Борис Краев вырядился в еще более роскошной мундир, чем накануне, но лоб его заливал пот, а глаза дико вращались.
— Ваше… Кунт… Олмир, с Вами хочет поговорить герцог Кунтуэский.
— Опять? Мы же только что разговаривали.
— Как, уже?! Что Вы ему сказали? Что он говорил? Это очень важно! — И канцлер заставил Олмира почти дословно пересказать весь разговор. Внимательно выслушав, со вздохом облегчения повалился на диван.
— Что-нибудь не так? — спросил Олмир.
— Да вроде бы ничего страшного. Удачно все получилось.
— Мне он показался каким-то странным, — признался Олмир. — Я говорю ему одно, а он воспринимает мои слова, будто я отказываю.
— Боится герцог-то наш дорогой… — таинственно произнес Кокроша.
— В политическом лексиконе нет таких слов — "не знаю", — объяснил канцлер. — Когда один дипломат отказывает другому, то не кричит "нет", а говорит, например, "надо подумать", "взвесить все последствия", "не знаю, как общественность воспримет" и так далее. Кунтуэский воспринял Ваши слова как прямой отказ.
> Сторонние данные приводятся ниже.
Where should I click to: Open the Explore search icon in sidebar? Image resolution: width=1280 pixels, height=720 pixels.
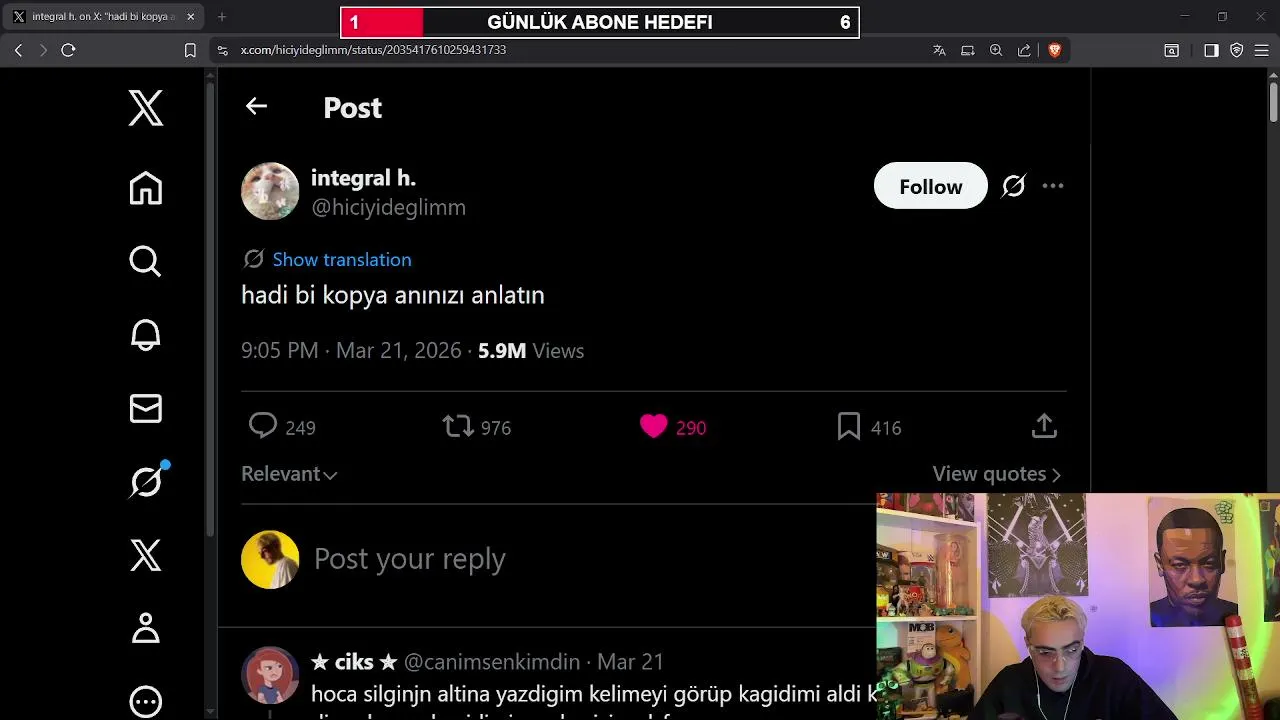[146, 261]
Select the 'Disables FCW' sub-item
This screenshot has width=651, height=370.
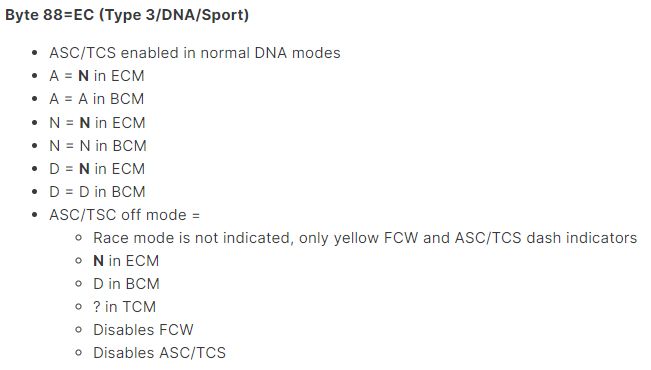(x=143, y=330)
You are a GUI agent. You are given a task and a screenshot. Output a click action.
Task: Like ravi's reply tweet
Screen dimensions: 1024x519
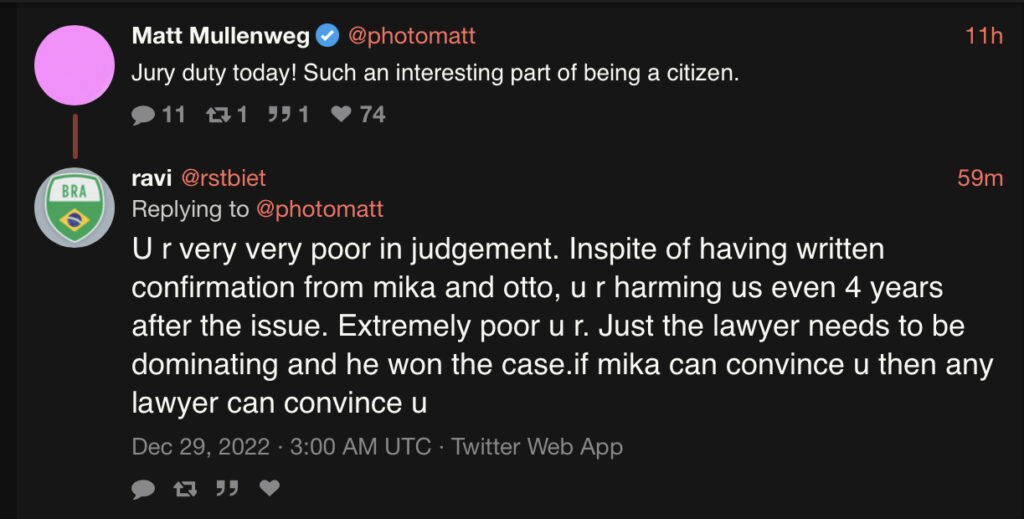point(270,488)

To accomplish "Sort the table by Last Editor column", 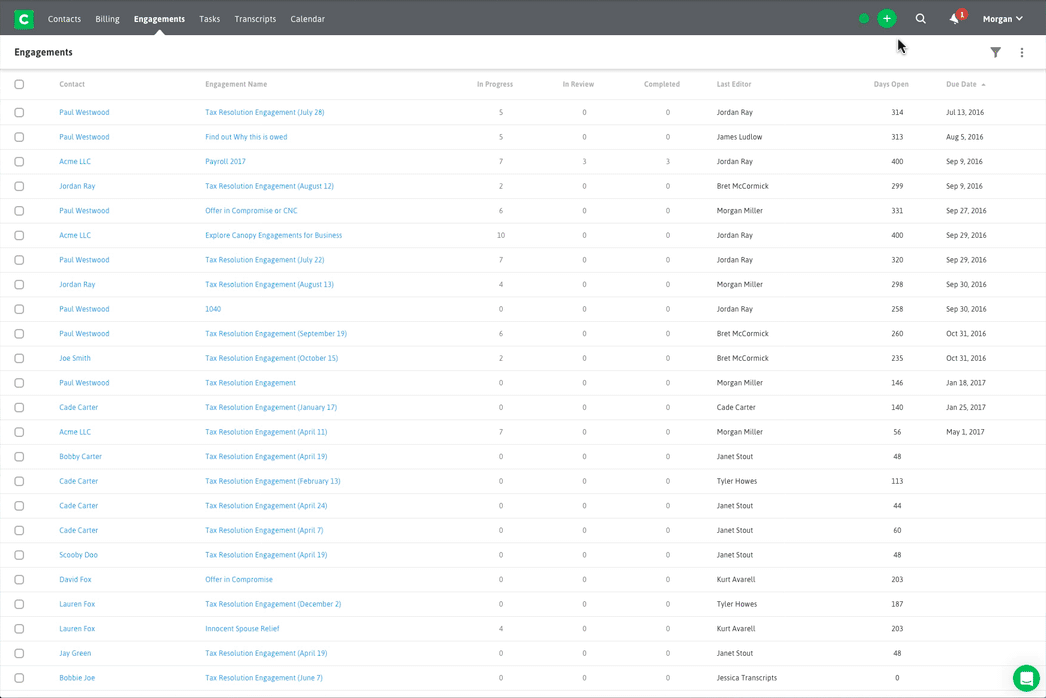I will (733, 84).
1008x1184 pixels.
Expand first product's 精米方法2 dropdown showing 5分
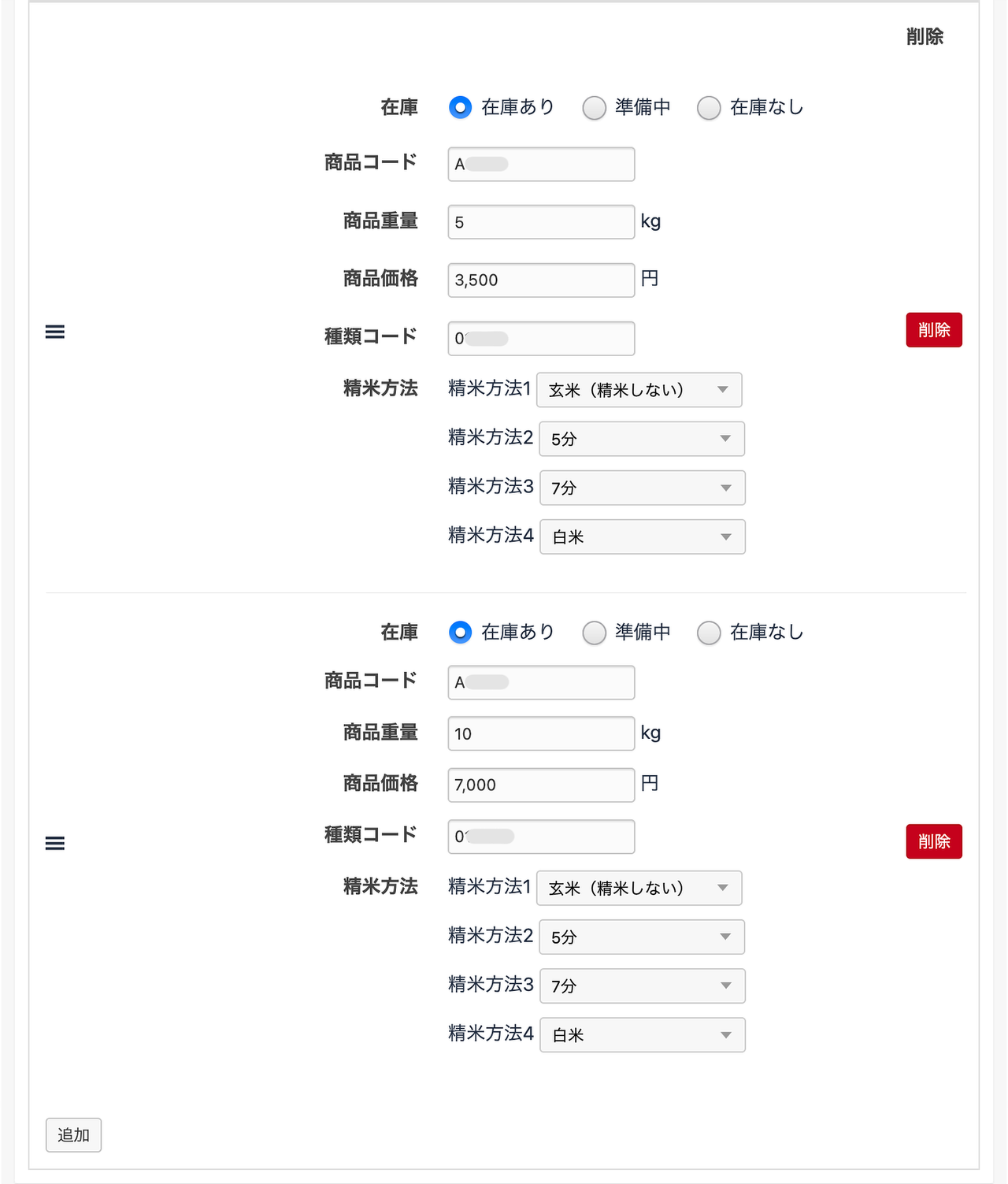pos(641,439)
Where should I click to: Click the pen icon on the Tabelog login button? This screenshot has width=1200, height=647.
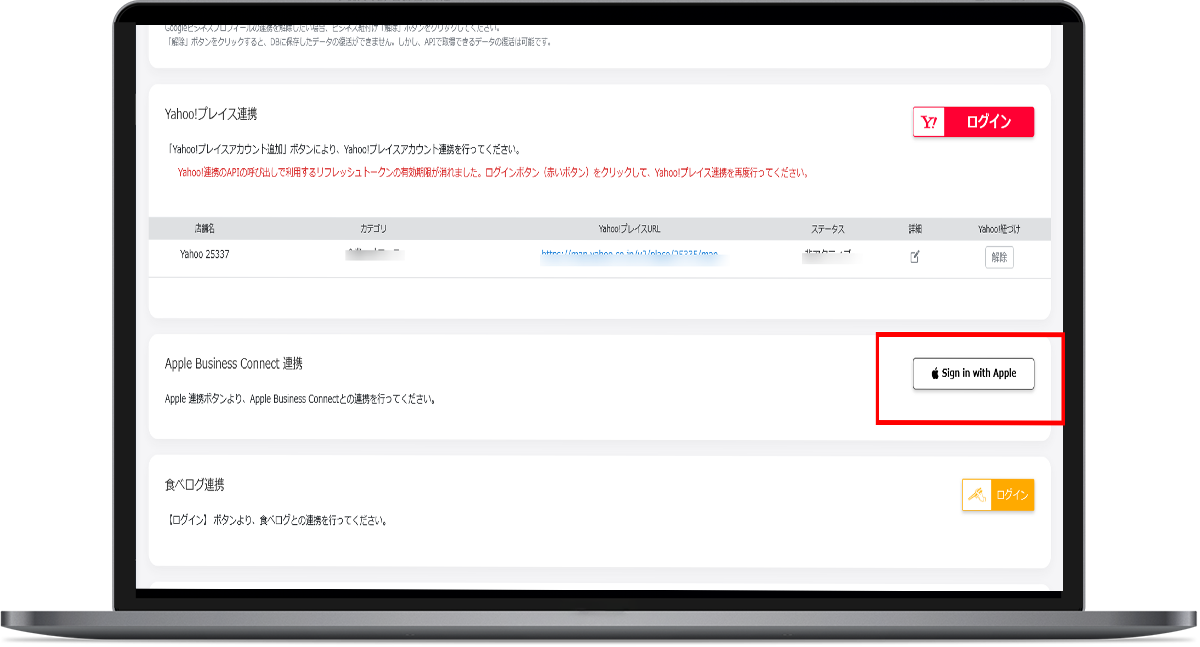pos(976,494)
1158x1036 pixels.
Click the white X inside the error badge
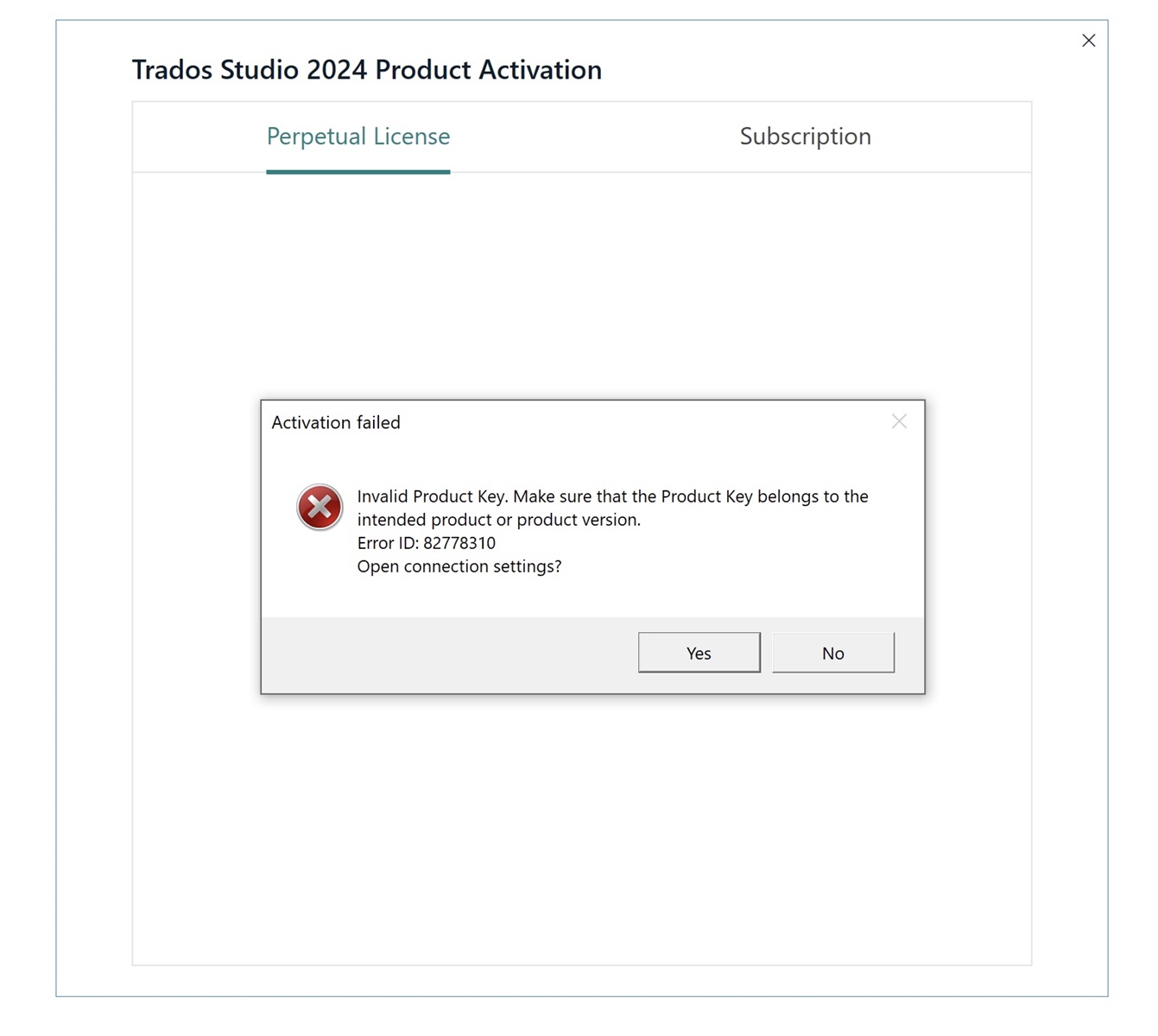click(320, 508)
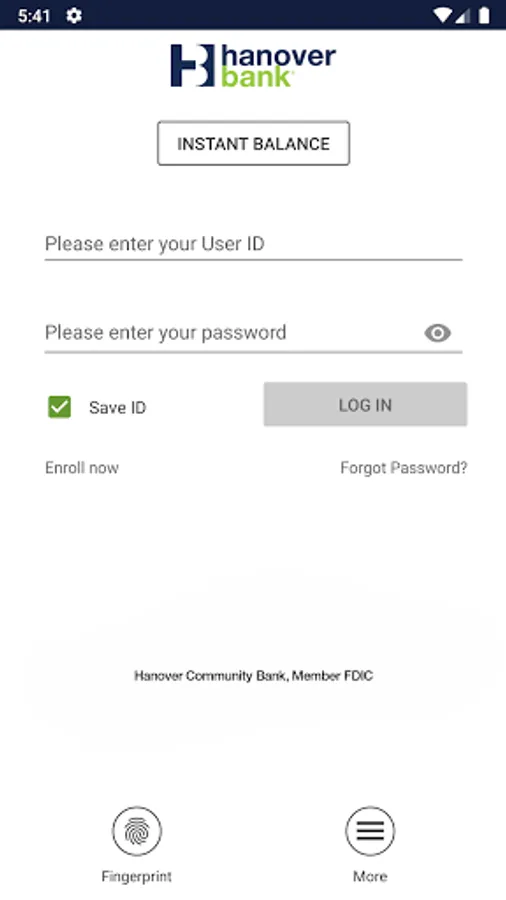Tap the Fingerprint label text

tap(137, 876)

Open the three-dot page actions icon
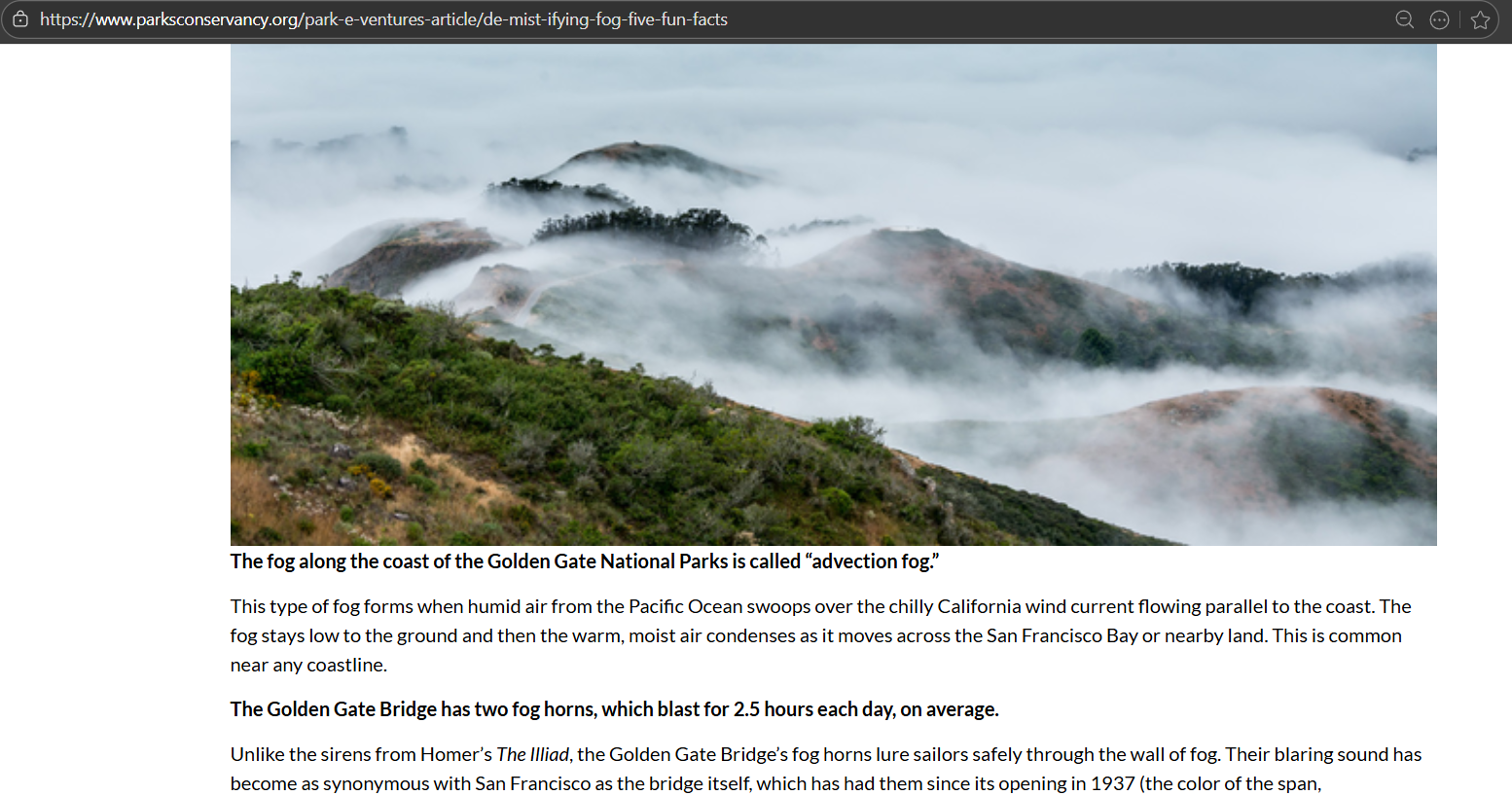1439,19
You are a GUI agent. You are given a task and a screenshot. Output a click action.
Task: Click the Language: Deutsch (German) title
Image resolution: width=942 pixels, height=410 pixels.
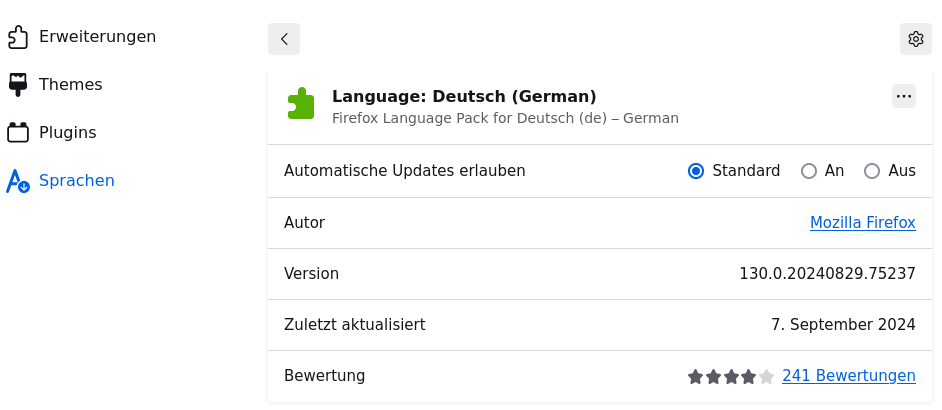coord(464,96)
— Но ведь я и вправду не знаю, например, сколько времени у нас собирается гостить Юлианна. Как я должен был сказать об этом?
— Да хотя бы так: "Она может покинуть мой дворец в любой момент, как только пожелает сделать это". Каждая фраза большого политика должна быть полностью определенной и недвусмысленной. Если эти требования не выполнены, значит, он уходит от ответа на поставленный вопрос, намекает, что намерен торговаться, добиваться для себя каких-то преимуществ.